Mounib was affiliated with the PSU, under its various names, as early as 2000, but only started actively engaging politically following the 2011 Arab Spring and ensuing protests in Morocco. On 16 January 2012, she was elected unopposed as General Secretary of the PSU and subsequently became the first Moroccan woman elected to head a political party. She was elected for a second term in 2018.

=== Political actions ===
During the constitutional referendum in 2011, she called on her political movement and the Democratic Left Alliance for a boycott, saying that the constitution was not democratic given that it maintains most of the powers in the hands of the sovereign and does not assure a real separation of powers.

Questioned by the Moroccan magazine TelQuel in November 2012, she said that her short-term project is the unification of the left forces into a progressive democratic federalism. In August 2013, amid the outbreak of the Daniel Galván scandal, she was among the first to react by openly criticizing the royal pardon given to Galván, saying that "the decision to grant it [royal grace] to the pedophile Daniel Galván is unacceptable and should be revoked as soon as possible".

During a 2015 political crisis between Morocco and Sweden, which followed a Swedish bill to recognize the Sahrawi Republic, Nabila Mounib chaired a Moroccan delegation in Stockholm, composed of left-wing parties (PSU, PPS, USFP, etc.), between 4 and 7 November 2015, with a view to finding a solution to the crisis. In January 2016, Swedish public television SVT announced that the Swedish government had renounced its plan to recognize the SADR.

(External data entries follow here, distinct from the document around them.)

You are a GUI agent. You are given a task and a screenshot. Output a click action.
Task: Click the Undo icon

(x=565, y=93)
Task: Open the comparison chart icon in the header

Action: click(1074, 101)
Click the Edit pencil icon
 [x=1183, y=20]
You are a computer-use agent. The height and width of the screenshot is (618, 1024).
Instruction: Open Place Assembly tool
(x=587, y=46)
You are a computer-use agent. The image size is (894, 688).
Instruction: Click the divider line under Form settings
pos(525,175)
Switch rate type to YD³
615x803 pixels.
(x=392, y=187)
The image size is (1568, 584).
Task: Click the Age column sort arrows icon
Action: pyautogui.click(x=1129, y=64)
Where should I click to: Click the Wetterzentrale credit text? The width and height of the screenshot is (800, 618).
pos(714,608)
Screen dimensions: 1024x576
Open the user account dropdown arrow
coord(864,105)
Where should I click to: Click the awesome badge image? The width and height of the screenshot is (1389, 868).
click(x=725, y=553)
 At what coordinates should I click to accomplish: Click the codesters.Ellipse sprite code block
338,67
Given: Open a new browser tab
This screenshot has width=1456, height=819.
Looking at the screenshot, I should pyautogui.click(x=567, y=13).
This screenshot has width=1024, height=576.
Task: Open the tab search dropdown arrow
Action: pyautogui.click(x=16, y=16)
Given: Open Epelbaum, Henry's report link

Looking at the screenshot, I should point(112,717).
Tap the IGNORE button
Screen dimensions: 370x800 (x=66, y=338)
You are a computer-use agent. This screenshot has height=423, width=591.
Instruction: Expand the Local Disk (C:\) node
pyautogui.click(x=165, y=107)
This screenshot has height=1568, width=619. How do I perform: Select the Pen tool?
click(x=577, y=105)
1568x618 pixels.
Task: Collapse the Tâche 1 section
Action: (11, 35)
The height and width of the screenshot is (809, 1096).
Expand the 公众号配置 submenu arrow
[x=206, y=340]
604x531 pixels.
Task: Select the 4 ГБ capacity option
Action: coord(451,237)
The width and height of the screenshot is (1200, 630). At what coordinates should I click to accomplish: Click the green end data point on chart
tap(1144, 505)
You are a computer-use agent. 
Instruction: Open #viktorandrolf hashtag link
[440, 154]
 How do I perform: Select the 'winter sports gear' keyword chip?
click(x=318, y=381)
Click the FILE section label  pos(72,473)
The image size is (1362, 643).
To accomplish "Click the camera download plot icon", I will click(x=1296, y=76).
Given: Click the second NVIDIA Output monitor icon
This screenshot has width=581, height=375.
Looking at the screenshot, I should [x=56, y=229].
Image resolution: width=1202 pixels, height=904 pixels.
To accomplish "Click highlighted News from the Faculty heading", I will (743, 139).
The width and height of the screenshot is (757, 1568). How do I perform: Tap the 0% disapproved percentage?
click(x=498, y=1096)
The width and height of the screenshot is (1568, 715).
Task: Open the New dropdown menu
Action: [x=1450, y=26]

In 2021, two months before the general election, she pulled her party from the Federation of the Democratic Left (FGD), Morocco's main alliance of leftist parties. In the 2021 general election, she was the only PSU candidate elected to the House of Representatives. She was succeeded by Jamal El Asri as General Secretary of her party on 5 November 2023.

=== COVID-19 vaccine stance ===
During the COVID-19 pandemic, Mounib expressed skepticism regarding the government's management of the health crisis and global vaccination campaigns. In February 2021, she drew media attention during a conference in Casablanca after suggesting that the virus could be the result of laboratory manipulation or Biological warfare, references that several media outlets associated with conspiracy theories.

In August 2021, during the presentation of the Unified Socialist Party's (PSU) electoral program, Mounib publicly stated her opposition to the vaccination of minors aged 12 to 17, questioning the long-term effects and validation process of the available vaccines.

In October 2021, following the government's implementation of a mandatory vaccine pass for public spaces, Mounib was barred from entering the House of Representatives after refusing to present the document, despite offering a negative PCR test as an alternative.

=== Comments on the Al Haouz earthquake ===
In April 2026, Mounib generated public debate after suggesting in a media appearance that the devastating 2023 Al Haouz earthquake may have had a non-natural origin, hinting at external manipulation or artificial intervention. Her remarks drew criticism from commentators, who characterized the statements as promoting unscientific conspiracy theories.